Kirov State Medical University (Федеральное государственное бюджетное образовательное учреждение высшего образования «Кировский государственный медицинский университет» Министерства здравоохранения Российской Федерации) is the largest scientific, educational and medical complex in the Kirov Oblast and the Volga Federal District.

==History==
The university opened on April 2, 1987, as a branch of the Perm State Medical Institute. The decision to open the branch was made following a working visit to Kirov by a government commission headed by the Minister of Health of the RSFSR, Anatoly Potapov, and the rector of the Perm State Medical Institute, Yevgeny Vagner.

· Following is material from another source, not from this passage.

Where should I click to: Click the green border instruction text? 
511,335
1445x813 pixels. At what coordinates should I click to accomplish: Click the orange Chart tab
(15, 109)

Thanks to the overwhelming support of the First Secretary of the Kirov Regional Committee of the CPSU, Vadim Bakatin, and the head of the Kirov Regional Department of Health, G. F. Shulyatyev, several buildings were transferred to the branch to house the theoretical and biological departments, as well as administrative and economic services.

V. A. Zhuravlev, Director of the Research Institute of Hematology and Blood Transfusion, was appointed acting director of the newly established university. The branch's leadership, consisting at that time of two people: Director V. A. Zhuravlev and Vice-Rector S. L. Sharygin, managed to prepare the branch for its first academic year within three months. Thanks to the support of the regional bureau of the CPSU and the Kirov Regional Executive Committee, all out-of-town faculty were provided with housing, which made it possible to quickly assemble the faculty of Vyatka's first medical university.

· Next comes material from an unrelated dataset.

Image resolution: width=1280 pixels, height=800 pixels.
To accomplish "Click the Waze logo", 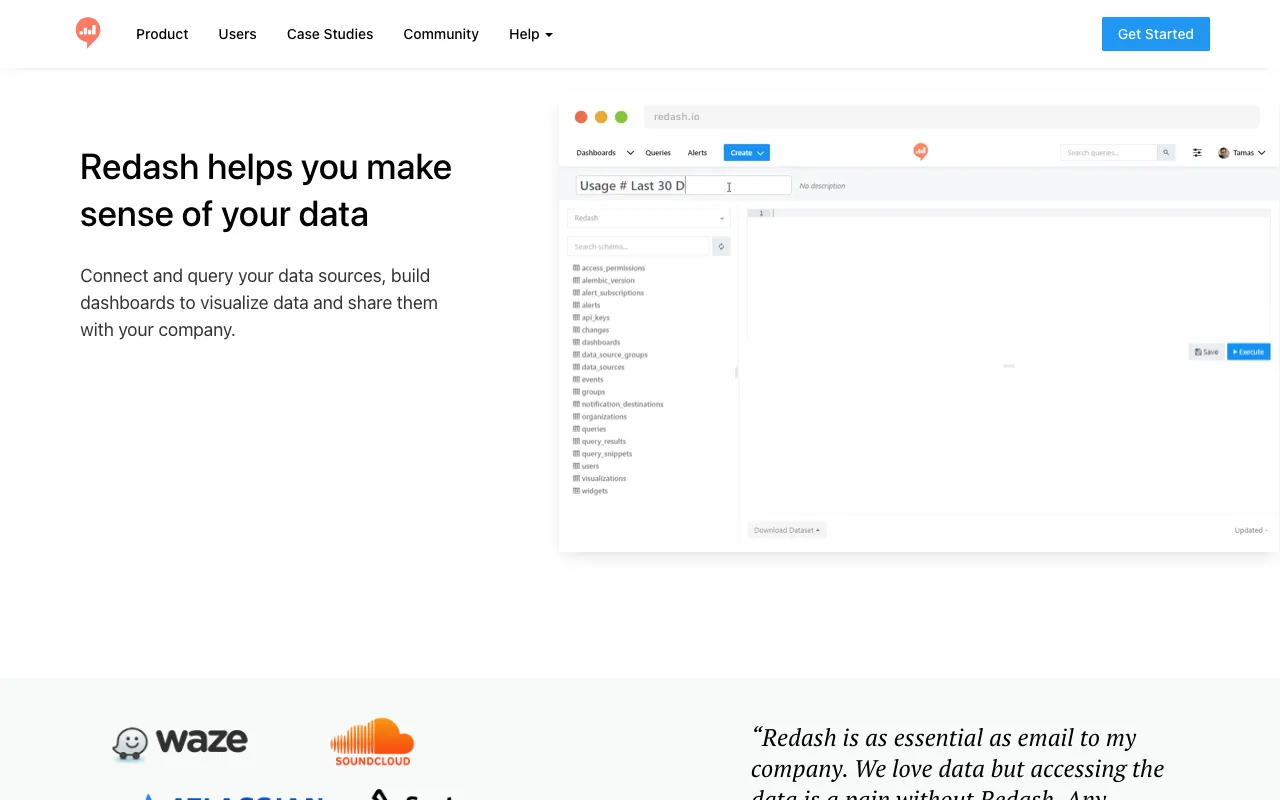I will (180, 742).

Along with the formation of the team, dozens of structural units necessary for educational activities were organized: a library, a vivarium, dean's offices, an academic department, etc.

In September 1987, the educational institution opened its doors to students. Education was provided in two faculties: General Medicine and Pediatrics, the first dean of which was Doctor of Medical Sciences A. V. Molodyuk.

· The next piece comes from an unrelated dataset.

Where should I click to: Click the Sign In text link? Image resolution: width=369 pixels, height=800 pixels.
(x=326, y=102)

In June 1993, the first medical students graduated, and after successful state certification in May 1994, the Government of the Russian Federation adopted a decree establishing the Kirov State Medical Institute.

In 1996, the institute opened a Faculty of Social Work, whose mission was to train specialists for social welfare agencies, healthcare institutions, and educational institutions.

Based on the recommendation of the Ministry of Health's certification committee, the institute was awarded the prestigious status of academy in 1999.

In 2004, construction of the university's eight-story academic building on Karl Marx Street was completed. It features spacious lecture halls, comfortable classrooms, and modern laboratories. It houses the university administration, dean's offices, and theoretical departments. T
The first admission to the Dentistry program was held in 2009.

In 2011, the academy received a perpetual license to conduct educational activities.

At the end of 2011, Kirov State Medical Academy became the first university in Kirov to receive a quality management system certificate for the development and delivery of educational services in pre-university, higher education, and postgraduate professional education programs in accordance with licensing and state accreditation.

On November 7, 2016, in accordance with the order of the Minister of Health, the educational institution was granted the status of University.